= Ryan Stock =

Canadian stuntman

Ryan Stock is a Canadian-based TV stunt man from Beaumont, Alberta who has a show on the Discovery Channel called "Guinea Pig". Stock and his fiancée Amber Lynn Walker travel around Canada and the United States and perform stunts involving electrical shocks, automobile crashes and intentional poisoning. The Guinea Pig Show is no longer in production but may still air in some countries.

Stock became fascinated with magic at an early age and quickly developed his skills as a magician. He soon moved on from simple tricks to performing feats such as fire-eating and fire-breathing. Stock is also the creator and originator of several sideshow stunts performed around the world.

Stock is a sleight of hand artist, showing many of his tricks and illusions along the tour.

He currently holds 5 Guinness World Records.

Stock pulled a 1696 kg 2002 Audi Quattro 6.38m in 20.53 seconds, while having a sword inserted into his esophagus. Two chains were attached between the vehicle's chassis and the sword's hilt. Stock currently holds the world record for "Heaviest Vehicle pull by a sword swallower" as of November 26, 2008, as verified by Guinness World Records.

He holds the record for "The heaviest vehicle pulled using a hook through the nasal cavity and out of the mouth", The automobile weighed 725.0 kg (1598.35 lb), and Stock's attempt at the record was televised on the 'Lo Show dei Record' in Rome, Italy, on 21 March 2012.

He previously held the record for "Most drink can tops torn off with the teeth". Stock broke the record on the March third broadcast of "Guinness World Records Gone Wild", tearing through eleven drink cans in just under the sixty second mark. He was compared to "A Beaver with a taste for aluminum" by the show's hosts. This record was beat on June 22, 2020 by professional MMA fighter Chuck "The Energiza" Mady on the Podcast 2 Dudes & a Mike. Chuck was able to tear through 24 cans in 60 seconds.
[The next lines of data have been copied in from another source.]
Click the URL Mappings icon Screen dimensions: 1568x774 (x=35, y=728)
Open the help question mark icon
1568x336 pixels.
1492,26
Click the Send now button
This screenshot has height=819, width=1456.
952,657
In 2014 Stock broke two world records in Edmonton, Alberta Canada. He now holds the record for "most blowtorches extinguished on the tongue in one minute." The previous record was 27, Stock extinguished 40. He also holds the record for "The heaviest weight lifted by hooks in the forearms." and lifted two cement blocks weighing 70 lbs (31.75 kg).

== America's Got Talent ==
In 2016, Ryan Stock and Amber Lynn auditioned for the eleventh season of the popular NBC reality competition, America's Got Talent where they advanced to the quarterfinal round.

He later appeared on the 2019 AGT "Champions."